Work request: State how many lines of the records include the word "with"; the reply is that number alone.

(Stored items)
+ + + + +
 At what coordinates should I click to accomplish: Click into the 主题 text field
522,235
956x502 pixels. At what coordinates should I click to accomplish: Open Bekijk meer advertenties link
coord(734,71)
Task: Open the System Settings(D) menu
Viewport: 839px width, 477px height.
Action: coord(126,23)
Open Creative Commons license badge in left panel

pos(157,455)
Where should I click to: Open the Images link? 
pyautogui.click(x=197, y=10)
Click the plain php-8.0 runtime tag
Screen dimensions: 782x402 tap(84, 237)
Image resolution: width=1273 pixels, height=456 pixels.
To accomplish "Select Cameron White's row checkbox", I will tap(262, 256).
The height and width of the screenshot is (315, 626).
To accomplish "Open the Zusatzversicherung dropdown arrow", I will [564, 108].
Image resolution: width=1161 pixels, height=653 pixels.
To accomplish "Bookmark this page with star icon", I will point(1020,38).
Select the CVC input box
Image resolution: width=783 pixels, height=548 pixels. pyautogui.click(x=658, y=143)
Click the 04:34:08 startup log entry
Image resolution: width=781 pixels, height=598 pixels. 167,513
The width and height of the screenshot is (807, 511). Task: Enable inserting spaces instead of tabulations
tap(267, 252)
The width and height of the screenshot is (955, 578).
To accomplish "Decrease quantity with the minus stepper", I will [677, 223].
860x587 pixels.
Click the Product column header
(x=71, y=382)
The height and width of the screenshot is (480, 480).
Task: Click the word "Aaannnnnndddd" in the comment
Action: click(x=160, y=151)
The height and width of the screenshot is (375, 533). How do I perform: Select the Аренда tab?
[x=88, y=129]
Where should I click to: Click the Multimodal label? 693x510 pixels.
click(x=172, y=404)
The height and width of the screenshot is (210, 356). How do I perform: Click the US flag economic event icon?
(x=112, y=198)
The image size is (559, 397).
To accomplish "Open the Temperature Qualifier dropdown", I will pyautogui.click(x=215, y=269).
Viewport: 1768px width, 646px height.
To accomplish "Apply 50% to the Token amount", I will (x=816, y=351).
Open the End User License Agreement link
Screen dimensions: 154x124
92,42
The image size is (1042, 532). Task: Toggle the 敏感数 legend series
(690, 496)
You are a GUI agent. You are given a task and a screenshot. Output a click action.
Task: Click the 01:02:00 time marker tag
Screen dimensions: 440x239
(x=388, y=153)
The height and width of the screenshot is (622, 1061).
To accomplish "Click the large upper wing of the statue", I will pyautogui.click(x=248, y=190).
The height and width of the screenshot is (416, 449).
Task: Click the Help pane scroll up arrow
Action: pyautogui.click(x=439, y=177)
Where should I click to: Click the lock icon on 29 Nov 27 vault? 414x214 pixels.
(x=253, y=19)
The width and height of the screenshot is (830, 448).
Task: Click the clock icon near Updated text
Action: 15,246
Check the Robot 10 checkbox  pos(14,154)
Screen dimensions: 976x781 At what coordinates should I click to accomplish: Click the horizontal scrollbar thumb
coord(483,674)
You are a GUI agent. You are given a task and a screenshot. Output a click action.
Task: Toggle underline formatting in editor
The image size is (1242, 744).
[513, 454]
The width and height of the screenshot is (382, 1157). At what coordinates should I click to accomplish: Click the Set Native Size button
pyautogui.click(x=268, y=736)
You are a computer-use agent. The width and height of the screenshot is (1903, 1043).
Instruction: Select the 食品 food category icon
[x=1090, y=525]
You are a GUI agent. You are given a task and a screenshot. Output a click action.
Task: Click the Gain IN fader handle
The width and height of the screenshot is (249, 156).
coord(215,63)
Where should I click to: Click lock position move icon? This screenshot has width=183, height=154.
+ + + + +
Answer to this task: 2